### PROBLEM STATEMENT
Of all the entries below, only the lines from the one with "Informativa sui rimborsi (192, 2543)" up to and including the one with "ignazio@collectorstorecards.it (608, 2323)" are to be duplicated exactly.

Dataset entries
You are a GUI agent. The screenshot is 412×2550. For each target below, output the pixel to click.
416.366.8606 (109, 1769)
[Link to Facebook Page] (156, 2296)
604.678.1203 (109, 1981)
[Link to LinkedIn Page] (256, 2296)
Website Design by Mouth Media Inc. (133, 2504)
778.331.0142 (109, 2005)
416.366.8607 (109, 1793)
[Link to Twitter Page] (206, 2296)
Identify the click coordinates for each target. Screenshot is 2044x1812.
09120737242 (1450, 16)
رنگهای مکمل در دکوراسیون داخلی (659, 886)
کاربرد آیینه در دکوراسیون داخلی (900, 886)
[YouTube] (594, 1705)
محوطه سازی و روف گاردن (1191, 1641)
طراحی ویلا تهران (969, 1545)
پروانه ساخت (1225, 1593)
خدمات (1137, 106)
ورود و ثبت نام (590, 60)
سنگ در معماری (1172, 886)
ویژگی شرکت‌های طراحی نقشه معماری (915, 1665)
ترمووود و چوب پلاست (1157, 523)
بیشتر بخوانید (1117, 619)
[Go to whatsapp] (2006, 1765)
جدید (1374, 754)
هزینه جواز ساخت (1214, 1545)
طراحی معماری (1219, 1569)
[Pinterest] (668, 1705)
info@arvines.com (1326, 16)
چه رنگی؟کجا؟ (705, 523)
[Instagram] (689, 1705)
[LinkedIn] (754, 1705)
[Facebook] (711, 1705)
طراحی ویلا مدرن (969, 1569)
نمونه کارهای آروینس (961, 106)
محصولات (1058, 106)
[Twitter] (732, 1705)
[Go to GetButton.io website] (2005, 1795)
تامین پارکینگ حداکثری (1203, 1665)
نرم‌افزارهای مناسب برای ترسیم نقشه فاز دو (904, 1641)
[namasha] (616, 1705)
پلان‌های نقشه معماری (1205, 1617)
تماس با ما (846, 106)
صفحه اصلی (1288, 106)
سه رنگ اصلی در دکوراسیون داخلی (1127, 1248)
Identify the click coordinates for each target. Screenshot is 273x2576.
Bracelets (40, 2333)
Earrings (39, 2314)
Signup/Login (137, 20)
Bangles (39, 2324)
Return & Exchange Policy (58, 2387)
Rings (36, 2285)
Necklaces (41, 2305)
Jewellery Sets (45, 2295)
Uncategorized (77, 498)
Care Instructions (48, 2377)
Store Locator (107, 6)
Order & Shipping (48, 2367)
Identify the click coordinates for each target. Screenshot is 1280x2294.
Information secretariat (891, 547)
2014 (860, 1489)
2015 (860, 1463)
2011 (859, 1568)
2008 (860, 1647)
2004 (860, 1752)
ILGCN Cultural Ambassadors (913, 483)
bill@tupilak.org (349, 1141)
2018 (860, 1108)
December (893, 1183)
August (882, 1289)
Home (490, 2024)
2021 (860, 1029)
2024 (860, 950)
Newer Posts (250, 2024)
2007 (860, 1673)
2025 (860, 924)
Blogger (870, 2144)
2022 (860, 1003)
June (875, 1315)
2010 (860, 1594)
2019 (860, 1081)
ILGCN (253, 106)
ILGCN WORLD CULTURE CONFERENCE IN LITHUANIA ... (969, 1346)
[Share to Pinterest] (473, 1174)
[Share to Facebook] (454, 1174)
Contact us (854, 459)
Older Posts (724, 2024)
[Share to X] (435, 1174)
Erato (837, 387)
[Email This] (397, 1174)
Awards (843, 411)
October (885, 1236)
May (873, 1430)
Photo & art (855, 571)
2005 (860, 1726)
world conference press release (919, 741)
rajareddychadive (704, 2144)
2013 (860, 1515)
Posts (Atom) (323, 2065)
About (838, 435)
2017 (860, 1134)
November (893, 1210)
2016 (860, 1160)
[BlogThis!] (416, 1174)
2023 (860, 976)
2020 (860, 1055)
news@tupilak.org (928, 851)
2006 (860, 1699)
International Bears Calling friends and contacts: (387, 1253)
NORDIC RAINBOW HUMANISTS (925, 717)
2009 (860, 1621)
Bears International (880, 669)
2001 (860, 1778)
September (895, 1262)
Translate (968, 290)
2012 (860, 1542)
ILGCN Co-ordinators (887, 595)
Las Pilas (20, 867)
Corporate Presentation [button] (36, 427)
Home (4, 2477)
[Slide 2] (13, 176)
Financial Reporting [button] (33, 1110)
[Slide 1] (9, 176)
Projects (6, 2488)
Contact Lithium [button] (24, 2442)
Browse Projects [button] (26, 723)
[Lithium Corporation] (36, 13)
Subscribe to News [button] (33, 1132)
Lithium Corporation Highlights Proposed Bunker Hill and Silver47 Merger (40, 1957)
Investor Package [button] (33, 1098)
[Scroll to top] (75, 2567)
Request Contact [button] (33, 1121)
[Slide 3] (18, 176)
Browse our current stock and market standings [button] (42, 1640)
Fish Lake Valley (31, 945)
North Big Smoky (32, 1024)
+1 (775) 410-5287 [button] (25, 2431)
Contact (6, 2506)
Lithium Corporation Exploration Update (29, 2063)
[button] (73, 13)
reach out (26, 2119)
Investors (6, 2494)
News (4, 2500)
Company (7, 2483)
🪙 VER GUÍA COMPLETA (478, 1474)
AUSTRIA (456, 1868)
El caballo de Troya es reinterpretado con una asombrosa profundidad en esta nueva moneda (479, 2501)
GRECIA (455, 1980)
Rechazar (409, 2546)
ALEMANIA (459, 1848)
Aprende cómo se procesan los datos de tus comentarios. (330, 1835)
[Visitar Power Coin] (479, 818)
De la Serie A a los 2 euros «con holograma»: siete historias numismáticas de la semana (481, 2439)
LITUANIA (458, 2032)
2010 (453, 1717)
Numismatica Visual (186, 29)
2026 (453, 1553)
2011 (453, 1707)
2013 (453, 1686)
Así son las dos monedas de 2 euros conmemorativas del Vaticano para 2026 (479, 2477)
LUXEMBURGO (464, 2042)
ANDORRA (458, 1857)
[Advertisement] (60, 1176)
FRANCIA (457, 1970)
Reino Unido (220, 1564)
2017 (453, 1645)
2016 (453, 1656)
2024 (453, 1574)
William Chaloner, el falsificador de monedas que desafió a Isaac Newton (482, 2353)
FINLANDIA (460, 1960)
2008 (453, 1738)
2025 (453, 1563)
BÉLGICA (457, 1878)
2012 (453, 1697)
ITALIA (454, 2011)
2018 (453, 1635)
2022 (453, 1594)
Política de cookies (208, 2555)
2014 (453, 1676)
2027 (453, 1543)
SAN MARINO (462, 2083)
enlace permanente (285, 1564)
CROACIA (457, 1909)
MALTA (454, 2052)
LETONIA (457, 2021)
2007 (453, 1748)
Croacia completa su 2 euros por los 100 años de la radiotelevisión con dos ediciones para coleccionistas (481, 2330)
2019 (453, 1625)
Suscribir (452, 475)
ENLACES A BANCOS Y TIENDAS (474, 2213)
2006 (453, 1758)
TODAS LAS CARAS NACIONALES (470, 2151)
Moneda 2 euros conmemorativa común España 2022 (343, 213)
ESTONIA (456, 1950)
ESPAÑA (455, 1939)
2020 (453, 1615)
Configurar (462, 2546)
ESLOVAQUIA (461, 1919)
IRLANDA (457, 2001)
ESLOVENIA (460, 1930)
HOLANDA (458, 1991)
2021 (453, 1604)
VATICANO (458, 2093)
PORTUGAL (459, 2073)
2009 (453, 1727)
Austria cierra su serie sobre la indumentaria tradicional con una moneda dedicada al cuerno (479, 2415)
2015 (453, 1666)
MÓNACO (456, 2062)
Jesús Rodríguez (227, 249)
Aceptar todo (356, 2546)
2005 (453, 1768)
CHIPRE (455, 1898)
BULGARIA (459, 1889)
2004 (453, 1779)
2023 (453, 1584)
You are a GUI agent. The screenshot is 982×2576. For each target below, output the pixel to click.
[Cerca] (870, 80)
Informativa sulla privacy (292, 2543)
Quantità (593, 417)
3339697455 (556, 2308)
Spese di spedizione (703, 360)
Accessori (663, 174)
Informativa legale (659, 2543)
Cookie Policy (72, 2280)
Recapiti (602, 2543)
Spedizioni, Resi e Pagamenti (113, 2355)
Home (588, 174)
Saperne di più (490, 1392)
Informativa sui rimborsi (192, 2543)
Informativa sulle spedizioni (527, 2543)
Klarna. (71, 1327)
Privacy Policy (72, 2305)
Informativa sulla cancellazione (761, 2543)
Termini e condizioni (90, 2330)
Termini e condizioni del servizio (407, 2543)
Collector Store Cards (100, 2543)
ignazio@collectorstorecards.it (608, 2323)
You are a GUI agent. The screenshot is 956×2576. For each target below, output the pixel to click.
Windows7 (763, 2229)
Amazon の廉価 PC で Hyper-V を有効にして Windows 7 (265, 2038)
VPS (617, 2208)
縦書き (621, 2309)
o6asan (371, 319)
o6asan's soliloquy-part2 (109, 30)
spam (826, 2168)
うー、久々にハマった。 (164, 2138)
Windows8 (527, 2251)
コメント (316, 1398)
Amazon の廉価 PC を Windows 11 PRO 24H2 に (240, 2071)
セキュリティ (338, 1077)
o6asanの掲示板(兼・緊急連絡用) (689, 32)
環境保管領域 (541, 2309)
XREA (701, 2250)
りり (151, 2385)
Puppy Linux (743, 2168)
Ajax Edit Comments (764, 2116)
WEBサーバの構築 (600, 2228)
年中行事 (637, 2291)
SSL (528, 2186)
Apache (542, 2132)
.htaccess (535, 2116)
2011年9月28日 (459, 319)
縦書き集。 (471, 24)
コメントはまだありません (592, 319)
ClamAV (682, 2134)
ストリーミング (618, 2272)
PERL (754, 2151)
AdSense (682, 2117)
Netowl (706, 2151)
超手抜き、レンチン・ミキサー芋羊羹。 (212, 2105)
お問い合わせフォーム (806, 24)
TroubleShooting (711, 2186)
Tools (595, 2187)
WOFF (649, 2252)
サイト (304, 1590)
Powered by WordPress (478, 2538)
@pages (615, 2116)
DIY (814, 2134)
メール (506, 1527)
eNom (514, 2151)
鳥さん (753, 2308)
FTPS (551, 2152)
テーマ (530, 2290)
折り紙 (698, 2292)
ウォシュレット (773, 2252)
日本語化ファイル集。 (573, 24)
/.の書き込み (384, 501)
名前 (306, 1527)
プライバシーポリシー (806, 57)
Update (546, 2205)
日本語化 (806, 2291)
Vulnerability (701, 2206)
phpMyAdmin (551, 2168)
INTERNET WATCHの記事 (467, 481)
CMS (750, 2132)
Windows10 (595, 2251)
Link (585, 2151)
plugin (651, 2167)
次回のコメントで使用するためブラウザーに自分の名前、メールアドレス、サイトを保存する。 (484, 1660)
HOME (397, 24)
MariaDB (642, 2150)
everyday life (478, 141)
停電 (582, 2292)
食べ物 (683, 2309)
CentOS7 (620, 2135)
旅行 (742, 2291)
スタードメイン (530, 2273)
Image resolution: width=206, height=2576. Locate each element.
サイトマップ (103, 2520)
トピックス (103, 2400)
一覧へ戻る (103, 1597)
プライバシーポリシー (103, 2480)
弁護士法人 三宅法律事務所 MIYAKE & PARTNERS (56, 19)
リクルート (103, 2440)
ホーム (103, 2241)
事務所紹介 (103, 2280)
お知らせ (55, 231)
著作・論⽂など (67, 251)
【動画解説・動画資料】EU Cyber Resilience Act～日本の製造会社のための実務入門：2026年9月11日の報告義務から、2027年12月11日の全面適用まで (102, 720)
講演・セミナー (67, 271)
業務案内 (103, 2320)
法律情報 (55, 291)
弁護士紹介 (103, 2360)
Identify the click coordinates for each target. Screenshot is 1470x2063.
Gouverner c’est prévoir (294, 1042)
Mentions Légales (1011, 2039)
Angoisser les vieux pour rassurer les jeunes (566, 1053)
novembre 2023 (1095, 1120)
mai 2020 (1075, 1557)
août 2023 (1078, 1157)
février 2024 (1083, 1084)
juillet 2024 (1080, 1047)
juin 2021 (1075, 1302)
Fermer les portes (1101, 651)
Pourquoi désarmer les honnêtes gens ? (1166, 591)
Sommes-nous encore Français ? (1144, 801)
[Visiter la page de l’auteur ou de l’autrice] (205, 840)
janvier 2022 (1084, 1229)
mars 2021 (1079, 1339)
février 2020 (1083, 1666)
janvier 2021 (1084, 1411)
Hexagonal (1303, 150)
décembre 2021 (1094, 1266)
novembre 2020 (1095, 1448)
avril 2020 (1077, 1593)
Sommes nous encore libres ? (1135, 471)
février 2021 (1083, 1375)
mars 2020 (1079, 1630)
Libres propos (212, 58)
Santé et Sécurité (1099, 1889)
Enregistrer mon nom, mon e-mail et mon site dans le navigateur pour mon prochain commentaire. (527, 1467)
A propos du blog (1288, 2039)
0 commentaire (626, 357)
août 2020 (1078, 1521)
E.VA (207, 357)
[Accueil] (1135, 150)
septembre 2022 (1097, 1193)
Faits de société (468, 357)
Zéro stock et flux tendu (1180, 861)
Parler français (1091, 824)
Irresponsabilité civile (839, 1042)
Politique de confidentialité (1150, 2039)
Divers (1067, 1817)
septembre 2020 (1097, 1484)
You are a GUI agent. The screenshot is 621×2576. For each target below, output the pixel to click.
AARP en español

### RESULT OF THIS EXERCISE
Informativa sui rimborsi (192, 2543)
Informativa sulle spedizioni (527, 2543)
Klarna. (71, 1327)
Privacy Policy (72, 2305)
Informativa sulla cancellazione (761, 2543)
Termini e condizioni (90, 2330)
Termini e condizioni del servizio (407, 2543)
Collector Store Cards (100, 2543)
ignazio@collectorstorecards.it (608, 2323)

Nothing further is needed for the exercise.